* _TASK DIRECTIONS_
Take the lines below beginning at the line that has "Buell XB9/12 2003-2010" and stopping after the line that has "VENT TUBE (60, 967)", and print them exactly as they are, with no other lines.

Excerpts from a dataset
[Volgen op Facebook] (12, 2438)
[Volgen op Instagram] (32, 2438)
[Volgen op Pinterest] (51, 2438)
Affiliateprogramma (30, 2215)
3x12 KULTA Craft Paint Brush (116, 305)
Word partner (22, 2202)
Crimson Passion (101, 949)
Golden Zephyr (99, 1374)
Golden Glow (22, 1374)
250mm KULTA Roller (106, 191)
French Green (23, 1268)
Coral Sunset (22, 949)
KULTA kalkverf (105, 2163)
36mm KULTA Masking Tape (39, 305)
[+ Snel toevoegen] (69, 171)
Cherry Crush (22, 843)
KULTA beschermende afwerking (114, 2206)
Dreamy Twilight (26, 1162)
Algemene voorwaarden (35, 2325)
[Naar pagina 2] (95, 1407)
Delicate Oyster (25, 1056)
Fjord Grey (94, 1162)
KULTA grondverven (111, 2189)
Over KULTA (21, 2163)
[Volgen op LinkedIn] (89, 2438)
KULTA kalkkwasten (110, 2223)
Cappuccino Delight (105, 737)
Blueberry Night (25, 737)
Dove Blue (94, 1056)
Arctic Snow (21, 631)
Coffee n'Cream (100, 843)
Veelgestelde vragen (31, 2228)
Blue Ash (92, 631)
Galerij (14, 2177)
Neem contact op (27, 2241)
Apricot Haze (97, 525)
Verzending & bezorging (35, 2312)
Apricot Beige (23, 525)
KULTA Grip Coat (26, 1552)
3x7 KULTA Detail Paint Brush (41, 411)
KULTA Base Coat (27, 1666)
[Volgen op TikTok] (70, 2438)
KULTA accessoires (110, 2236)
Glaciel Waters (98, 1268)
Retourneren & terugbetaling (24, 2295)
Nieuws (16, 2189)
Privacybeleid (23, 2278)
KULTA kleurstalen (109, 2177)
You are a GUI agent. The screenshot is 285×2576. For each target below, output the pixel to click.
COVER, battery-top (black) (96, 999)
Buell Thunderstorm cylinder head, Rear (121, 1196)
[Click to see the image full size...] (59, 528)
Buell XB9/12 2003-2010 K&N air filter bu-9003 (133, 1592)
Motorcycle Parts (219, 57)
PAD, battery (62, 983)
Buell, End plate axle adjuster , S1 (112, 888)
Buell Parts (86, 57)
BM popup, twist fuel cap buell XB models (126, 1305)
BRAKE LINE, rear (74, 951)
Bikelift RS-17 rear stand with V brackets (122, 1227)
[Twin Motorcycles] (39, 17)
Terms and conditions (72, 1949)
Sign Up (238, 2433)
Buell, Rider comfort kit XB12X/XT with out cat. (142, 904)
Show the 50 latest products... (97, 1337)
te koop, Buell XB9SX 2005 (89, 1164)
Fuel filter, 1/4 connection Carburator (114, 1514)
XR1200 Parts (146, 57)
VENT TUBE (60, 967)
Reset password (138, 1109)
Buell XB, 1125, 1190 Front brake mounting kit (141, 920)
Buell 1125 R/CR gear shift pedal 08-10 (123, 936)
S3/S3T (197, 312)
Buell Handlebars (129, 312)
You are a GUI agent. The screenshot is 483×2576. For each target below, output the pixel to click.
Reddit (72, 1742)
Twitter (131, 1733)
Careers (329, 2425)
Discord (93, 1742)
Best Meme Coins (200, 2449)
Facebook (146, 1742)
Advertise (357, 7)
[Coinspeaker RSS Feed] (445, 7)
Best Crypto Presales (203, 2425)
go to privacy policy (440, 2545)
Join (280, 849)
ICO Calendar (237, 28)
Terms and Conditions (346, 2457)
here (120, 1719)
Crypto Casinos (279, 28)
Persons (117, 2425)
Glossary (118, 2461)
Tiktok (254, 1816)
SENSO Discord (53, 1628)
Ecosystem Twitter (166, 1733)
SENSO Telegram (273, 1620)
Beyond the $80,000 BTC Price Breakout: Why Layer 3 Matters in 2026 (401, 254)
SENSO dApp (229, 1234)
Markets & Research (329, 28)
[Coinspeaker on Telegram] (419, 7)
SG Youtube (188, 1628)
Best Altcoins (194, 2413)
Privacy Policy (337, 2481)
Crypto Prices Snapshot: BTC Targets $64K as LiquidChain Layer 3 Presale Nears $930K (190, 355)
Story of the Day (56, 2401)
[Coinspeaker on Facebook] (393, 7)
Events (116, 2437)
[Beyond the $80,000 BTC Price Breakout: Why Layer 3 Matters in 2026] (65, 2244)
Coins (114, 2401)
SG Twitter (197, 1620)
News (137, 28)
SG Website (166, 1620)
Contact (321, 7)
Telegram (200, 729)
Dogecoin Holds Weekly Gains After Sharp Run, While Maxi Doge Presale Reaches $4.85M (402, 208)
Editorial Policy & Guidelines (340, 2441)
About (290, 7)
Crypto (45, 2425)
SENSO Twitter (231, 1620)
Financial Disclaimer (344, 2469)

* _RESULT BELOW_
Buell XB9/12 2003-2010 K&N air filter bu-9003 (133, 1592)
Motorcycle Parts (219, 57)
PAD, battery (62, 983)
Buell, End plate axle adjuster , S1 (112, 888)
Buell Parts (86, 57)
BM popup, twist fuel cap buell XB models (126, 1305)
BRAKE LINE, rear (74, 951)
Bikelift RS-17 rear stand with V brackets (122, 1227)
[Twin Motorcycles] (39, 17)
Terms and conditions (72, 1949)
Sign Up (238, 2433)
Buell, Rider comfort kit XB12X/XT with out cat. (142, 904)
Show the 50 latest products... (97, 1337)
te koop, Buell XB9SX 2005 (89, 1164)
Fuel filter, 1/4 connection Carburator (114, 1514)
XR1200 Parts (146, 57)
VENT TUBE (60, 967)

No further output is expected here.